§ **STATED GOAL**:
Reproduce the stretch of the records from their start through the line containing "coord(96,91)", word for word, omitting the pictures.

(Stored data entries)
------------------------

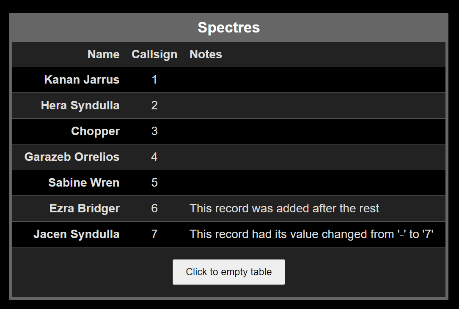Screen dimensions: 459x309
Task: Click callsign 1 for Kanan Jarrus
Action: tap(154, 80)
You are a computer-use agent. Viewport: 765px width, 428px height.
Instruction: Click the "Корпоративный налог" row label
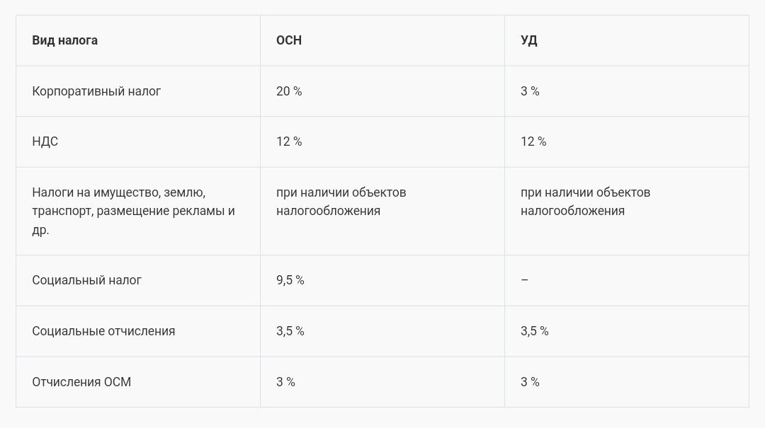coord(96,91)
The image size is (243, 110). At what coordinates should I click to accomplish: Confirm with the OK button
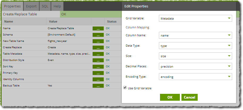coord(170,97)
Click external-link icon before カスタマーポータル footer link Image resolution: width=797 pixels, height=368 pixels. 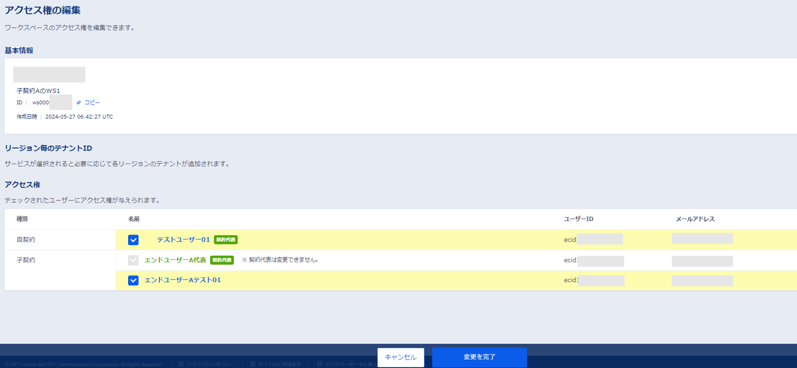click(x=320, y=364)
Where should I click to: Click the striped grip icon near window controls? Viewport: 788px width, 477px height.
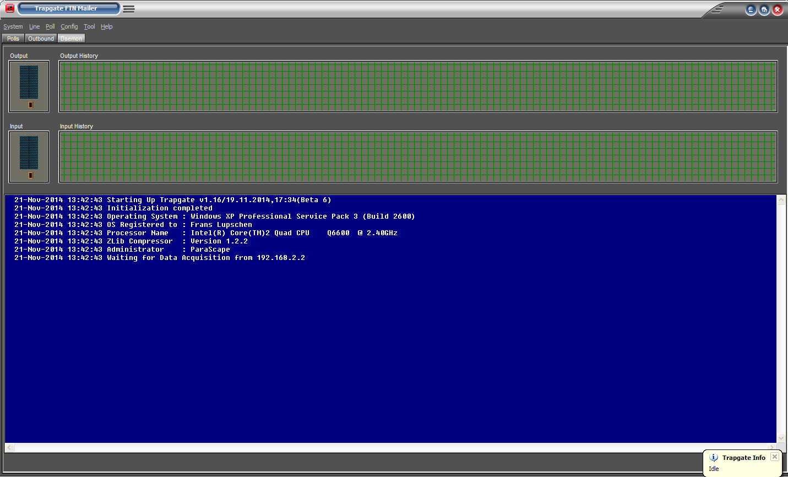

------------------------

§ **SOLUTION TO THIS EXERCISE**:
Screen dimensions: 459x309
Task: Click callsign 1 for Kanan Jarrus
Action: tap(154, 80)
You are a computer-use agent. Viewport: 765px width, 428px height.
Instruction: Click the "Корпоративный налог" row label
coord(96,91)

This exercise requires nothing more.